Del 22% dei soggetti idonei al lavoro solo il 3% ha accettato un lavoro, mentre il 15% non è mai stato chiamato per un lavoro e il 4% ha rinunciato poiché le domande di lavoro non corrispondevano ai profili professionali dei beneficiari o perché il lavoro era distante da casa.
La misura ha riguardato soprattutto ultra quarantenni e ultra cinquantenni, molte le famiglie unipersonali (30%).
Non vi è alcun dubbio che la misura a sostegno del reddito sia stata un fallimento totale se l’obiettivo era quello di incrementare l’occupazione soprattutto al Sud e, solo in parte è dovuto all’inefficacia dei Centri per l’Impiego. Il motivo predominante è l’assenza di una domanda di lavoro per l’insufficiente sviluppo economico e la debolezza strutturale della nostra struttura produttiva caratterizzata da imprese mature, poco innovative, di piccola dimensione, molte delle quali illegali e spregiudicate che sfruttano il lavoro sottopagandolo e sfruttandolo togliendo dignità e valore.

** Dati di origine **
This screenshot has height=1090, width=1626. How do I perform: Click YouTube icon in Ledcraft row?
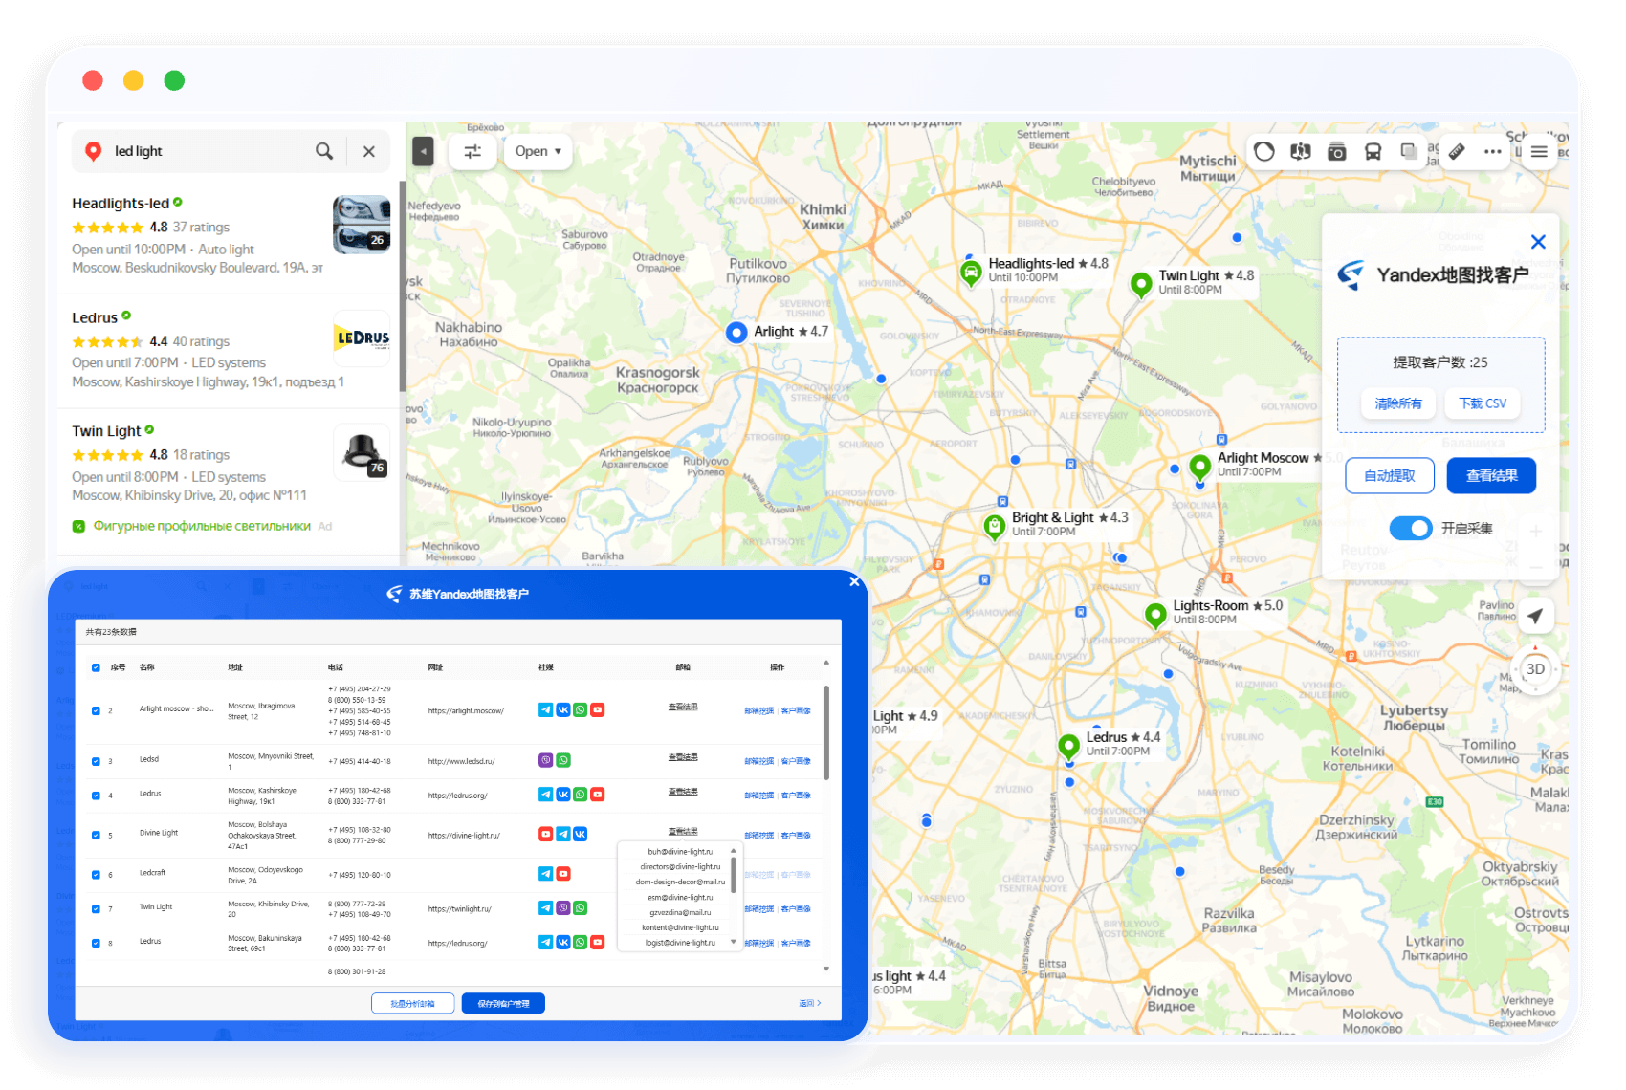click(563, 874)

** Richiesta scritta 1 **
Riformuli come elenco puntato il paragrafo dell'estratto che comincia con «Non vi è alcun dubbio», conservandone i fatti principali.
** Richiesta scritta 2 **
Fornisca il seguito dell'estratto sulla misura di sostegno al reddito, riprendendo dopo la sua ultima frase.

** Risposta scritta 1 **
- Se l'obiettivo era incrementare l'occupazione, soprattutto al Sud, la misura a sostegno del reddito è stata un fallimento totale.
- Il fallimento è dovuto solo in parte all'inefficacia dei Centri per l'Impiego.
- Il motivo predominante è l'assenza di una domanda di lavoro, causata dall'insufficiente sviluppo economico e dalla debolezza strutturale della struttura produttiva.
- Tale struttura è caratterizzata da imprese mature, poco innovative e di piccola dimensione.
- Molte di queste imprese sono illegali e spregiudicate: sfruttano e sottopagano il lavoro, togliendogli dignità e valore.

** Risposta scritta 2 **
I dati e le considerazioni fatte smentiscono in buona parte la narrazione che il RDC ha determinato un’insufficiente offerta di lavoro soprattutto nei settori dell’agricoltura, del turismo, della ristorazione e dei servizi alla persona. Il dato evidente è che questi settori sfruttano il lavoro e il suo valore con salari, spesso in nero, sottopagati e sfruttati. Il dato vero è che il RDC è stata una misura di riduzione della povertà assoluta e relativa e, non un’azione mirata all’incremento dell’occupazione (del tutto inidonea) che non può durare in eterno se non si mettono in campo strategie e politiche pubbliche efficaci per rimuovere gli ostacoli che impediscono lo sviluppo sociale ed economico del nostro territorio.
Abbiamo bisogno di avere una più chiara e credibile direzione di sviluppo che metta al centro la nostra identità e la nostra storia partendo dalle nostre radici e dalle nostre risorse e riserve altrimenti l’aumento ulteriore della povertà potrebbe a breve mettere a rischio la coesione sociale: i presupposti geo politici ed economici ci sono tutti.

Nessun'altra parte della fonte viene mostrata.